One argument that is often made against originalist and textualist approaches to constitutional interpretation is the claim that they would render the Air Force unconstitutional. Article I, Section 8 of the Constitution seems to give Congress the authority to creat an Army and Navy, but not an Air Force. It grants Congress the following relevant powers:
To raise and support Armies …..;
To provide and maintain a Navy;
To make Rules for the Government and Regulation of the land and naval Forces;
Citing this text, critics of textualism and originalism claim that the Air Force must be considered unconstitutional under these theories of interpretation. I think there are at least two compelling answers to this claim:
1. At most, the argument suggests that it is unconstitutional to have an independent air force. But air forces that are part of the Army and Navy are surely permissible. That is in fact the arrangement we had during WWII, and could go back to again. The mere fact that planes are a new technology that flies through the air surely does not forbid their use by the military, even under a very narrow view of textualism. Planes that fly through the air are no more constitutionally problematic than bullets that fly through the air, or balloons (whose military use was contemplated even at the time of the Founding).
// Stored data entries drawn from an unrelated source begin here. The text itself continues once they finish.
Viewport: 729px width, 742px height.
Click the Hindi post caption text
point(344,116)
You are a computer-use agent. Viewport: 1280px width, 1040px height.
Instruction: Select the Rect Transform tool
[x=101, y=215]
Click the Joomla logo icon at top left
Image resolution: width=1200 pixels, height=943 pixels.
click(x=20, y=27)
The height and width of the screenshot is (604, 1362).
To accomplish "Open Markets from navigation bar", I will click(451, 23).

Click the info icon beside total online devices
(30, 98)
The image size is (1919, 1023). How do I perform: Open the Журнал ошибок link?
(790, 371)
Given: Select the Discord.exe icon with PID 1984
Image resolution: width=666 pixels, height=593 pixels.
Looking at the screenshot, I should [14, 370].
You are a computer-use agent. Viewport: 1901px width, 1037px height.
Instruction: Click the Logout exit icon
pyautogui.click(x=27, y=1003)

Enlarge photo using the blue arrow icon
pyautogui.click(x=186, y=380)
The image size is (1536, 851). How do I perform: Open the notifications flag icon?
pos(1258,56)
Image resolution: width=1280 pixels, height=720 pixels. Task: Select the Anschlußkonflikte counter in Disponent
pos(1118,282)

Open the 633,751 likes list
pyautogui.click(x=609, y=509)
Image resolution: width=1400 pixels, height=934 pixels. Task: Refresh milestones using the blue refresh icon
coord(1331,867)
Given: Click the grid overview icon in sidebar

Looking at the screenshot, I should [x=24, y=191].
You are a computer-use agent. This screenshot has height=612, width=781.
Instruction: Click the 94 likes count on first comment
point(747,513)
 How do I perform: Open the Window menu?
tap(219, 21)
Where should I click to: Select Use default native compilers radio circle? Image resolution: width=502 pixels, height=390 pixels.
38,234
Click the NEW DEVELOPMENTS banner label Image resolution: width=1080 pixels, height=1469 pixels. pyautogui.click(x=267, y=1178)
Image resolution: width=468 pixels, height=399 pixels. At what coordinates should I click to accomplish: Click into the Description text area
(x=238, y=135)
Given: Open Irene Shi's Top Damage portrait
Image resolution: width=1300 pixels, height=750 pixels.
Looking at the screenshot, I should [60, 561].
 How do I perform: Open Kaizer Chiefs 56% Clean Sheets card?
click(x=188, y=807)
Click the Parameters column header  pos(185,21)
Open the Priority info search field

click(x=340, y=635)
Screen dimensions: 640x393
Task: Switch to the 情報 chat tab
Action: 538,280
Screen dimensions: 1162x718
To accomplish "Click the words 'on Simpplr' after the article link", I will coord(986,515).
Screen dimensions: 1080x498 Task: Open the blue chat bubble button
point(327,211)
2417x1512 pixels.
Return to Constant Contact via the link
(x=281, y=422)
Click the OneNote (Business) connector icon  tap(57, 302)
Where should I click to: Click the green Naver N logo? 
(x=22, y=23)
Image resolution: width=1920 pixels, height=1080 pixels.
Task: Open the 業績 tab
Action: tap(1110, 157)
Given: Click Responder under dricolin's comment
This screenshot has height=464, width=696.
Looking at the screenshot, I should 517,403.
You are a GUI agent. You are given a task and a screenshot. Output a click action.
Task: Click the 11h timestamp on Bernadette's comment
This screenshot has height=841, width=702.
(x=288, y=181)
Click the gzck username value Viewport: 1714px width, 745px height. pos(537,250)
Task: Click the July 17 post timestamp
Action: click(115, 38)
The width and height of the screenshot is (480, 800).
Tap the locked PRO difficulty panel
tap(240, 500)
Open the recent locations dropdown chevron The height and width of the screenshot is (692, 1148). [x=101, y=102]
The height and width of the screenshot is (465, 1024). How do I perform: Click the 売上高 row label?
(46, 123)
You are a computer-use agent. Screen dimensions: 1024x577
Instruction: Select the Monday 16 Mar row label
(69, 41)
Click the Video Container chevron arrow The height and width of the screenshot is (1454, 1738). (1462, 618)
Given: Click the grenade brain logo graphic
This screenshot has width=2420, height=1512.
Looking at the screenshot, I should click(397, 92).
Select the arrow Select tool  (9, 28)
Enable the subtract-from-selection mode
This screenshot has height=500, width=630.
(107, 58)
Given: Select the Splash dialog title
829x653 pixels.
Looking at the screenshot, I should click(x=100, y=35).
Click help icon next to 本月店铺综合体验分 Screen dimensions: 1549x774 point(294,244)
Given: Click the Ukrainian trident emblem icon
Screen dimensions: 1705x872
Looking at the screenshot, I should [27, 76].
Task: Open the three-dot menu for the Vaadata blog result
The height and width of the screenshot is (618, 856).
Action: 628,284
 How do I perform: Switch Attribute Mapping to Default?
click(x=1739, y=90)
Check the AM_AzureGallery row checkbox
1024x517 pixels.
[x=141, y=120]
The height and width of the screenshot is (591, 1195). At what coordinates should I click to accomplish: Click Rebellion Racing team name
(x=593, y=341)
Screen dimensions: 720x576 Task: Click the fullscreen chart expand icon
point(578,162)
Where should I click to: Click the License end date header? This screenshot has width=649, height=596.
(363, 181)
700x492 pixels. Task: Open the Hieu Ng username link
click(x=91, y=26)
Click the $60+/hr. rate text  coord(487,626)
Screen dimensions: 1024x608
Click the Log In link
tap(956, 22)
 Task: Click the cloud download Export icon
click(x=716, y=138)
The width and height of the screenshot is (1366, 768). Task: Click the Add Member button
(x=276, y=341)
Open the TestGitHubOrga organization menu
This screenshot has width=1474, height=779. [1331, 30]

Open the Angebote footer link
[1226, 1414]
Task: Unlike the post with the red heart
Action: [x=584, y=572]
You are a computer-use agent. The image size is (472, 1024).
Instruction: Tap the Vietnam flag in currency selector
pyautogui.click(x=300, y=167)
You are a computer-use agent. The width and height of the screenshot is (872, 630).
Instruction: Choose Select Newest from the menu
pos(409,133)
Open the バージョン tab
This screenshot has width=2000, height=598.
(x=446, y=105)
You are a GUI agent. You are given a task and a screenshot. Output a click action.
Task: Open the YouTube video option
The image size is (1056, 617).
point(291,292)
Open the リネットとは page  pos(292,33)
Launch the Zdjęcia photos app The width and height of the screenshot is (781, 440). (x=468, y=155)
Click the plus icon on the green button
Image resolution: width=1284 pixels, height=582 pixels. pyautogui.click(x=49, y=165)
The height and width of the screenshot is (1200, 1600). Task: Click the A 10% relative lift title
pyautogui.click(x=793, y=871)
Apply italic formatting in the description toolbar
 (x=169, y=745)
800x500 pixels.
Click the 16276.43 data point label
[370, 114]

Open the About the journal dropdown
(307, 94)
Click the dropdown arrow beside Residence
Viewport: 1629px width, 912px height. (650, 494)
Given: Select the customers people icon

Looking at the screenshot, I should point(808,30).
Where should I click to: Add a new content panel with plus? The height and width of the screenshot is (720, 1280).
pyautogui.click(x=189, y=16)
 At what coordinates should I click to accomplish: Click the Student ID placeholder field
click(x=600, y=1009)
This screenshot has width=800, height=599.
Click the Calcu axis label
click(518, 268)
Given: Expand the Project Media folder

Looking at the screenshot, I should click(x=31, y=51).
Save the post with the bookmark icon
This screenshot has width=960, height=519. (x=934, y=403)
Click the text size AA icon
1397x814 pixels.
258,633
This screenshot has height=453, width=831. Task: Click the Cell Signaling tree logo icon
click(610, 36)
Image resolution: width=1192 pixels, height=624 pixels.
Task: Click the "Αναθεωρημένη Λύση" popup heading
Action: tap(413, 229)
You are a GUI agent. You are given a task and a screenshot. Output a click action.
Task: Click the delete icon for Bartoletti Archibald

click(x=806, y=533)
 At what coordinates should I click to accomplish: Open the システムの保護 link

2. Even an independent air force could potentially be justified by the Necessary and Proper Clause. If, under modern conditions, it really is militarily important to have an independent air service (a point I don’t express any opinion on), then the creation of an independent air force is “necessary” to the implementation of Congress’ other Article I powers even in the narrow sense of the word, and is also “proper” in the sense that it doesn’t seem to infringe on federalism or on other aspects of the constitutional structure.
NOTE: Part of the content of this post is reprinted from the Conlawprof e-mail list, where this issue was recently debated.